At the same time, the truth is emerging about Pakistan’s mixed commitment to combating terrorists. Islamabad has undoubtedly handed over a number of al-Qaeda militants, but the military-dominated state has been more reluctant to cooperate against the Taliban. Former Supreme Allied Commander Europe (SACEUR) General James L. Jones and other U.S. military officials have recently given examples of Pakistan’s refusal to cooperate in this regard. Moreover, Pakistan has not respected a number of its commitments in the war on terror. Terrorists training camps have not been dismantled, and Musharraf has occasionally threatened to stop anti-terrorism cooperation when he was bothered by Western criticism of repression of political opponents, in Balochistan and elsewhere.
The end of the Musharraf regime should therefore not be seen as the potential disaster that Western conventional wisdom suggests.
Nor would Musharraf’s fall necessarily be the end of military power in Pakistan. The army could well decide to sacrifice its chief if it considers he has now become a liability. Musharraf’s departure could then open the way for another general to step in. Or, given the criticism that the army is facing, it could decide to withdraw behind the scene and let civilians assume the burdens of day-to-day government, while trying to regain some legitimacy through an agreement with civilian leaders.
Whatever its final outcome, the present crisis should be an opportunity to rethink Western strategies toward Islamabad. The United States, and the West generally, have given the Musharraf regime constant support. Pressure may have been privately exerted when Musharraf did not try hard enough in the “war on terror” but Islamabad kept benefiting from the largesse of the U.S. administration and the international community for whatever assistance it did deliver. Indeed, Musharraf even gained largess when he said he could not fight harder because he was imperiled by extremists.

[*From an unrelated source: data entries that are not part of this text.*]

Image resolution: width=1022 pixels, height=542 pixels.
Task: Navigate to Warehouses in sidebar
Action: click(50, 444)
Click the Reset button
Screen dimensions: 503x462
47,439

The reality is that the problems that Pakistani-based and nurtured jihadists pose to the world will not be without a change of the country’s foreign policy. And this cannot occur without the end of military domination in Pakistan.
The restoration of democracy — the re-establishment of civilian power according to the 1973 Pakistani constitution — is ultimately the only reasonable policy option in the short, medium and long terms. This restoration does not mean the “elimination” of the Army, but simply its withdrawal from politics. The military could be given a role through the National Security Council but would no longer be the domineering entity.
To encourage Pakistanis to pursue such reforms, the U.S. (and others) must stop allowing multiple objectives to be traded against each other, and instead recognize that terrorism, Afghanistan, Kashmir and democratization are related. They all require an end of the Army and intelligence service’s domination of Pakistan’s policy-making.
To facilitate such a shift the U.S. and other influential powers must offer increased assistance to Pakistan, but commit to reduce or eliminate it entirely if Pakistan does not act consistently with the principles it professes to share with its partners. Conditionality of assistance should apply if and when civilian rule is restored, too.
Some elements of the military will go along because they believe the increasing involvement of the army in non-military affairs is gradually decreasing its professionalism and that the military is culturally ill-equipped to run a country. There will be resistance. But specters of extremist takeover should not obscure the reality that military dominance largely produced the crises now confronting Pakistan and the world, and cannot be the solution to them.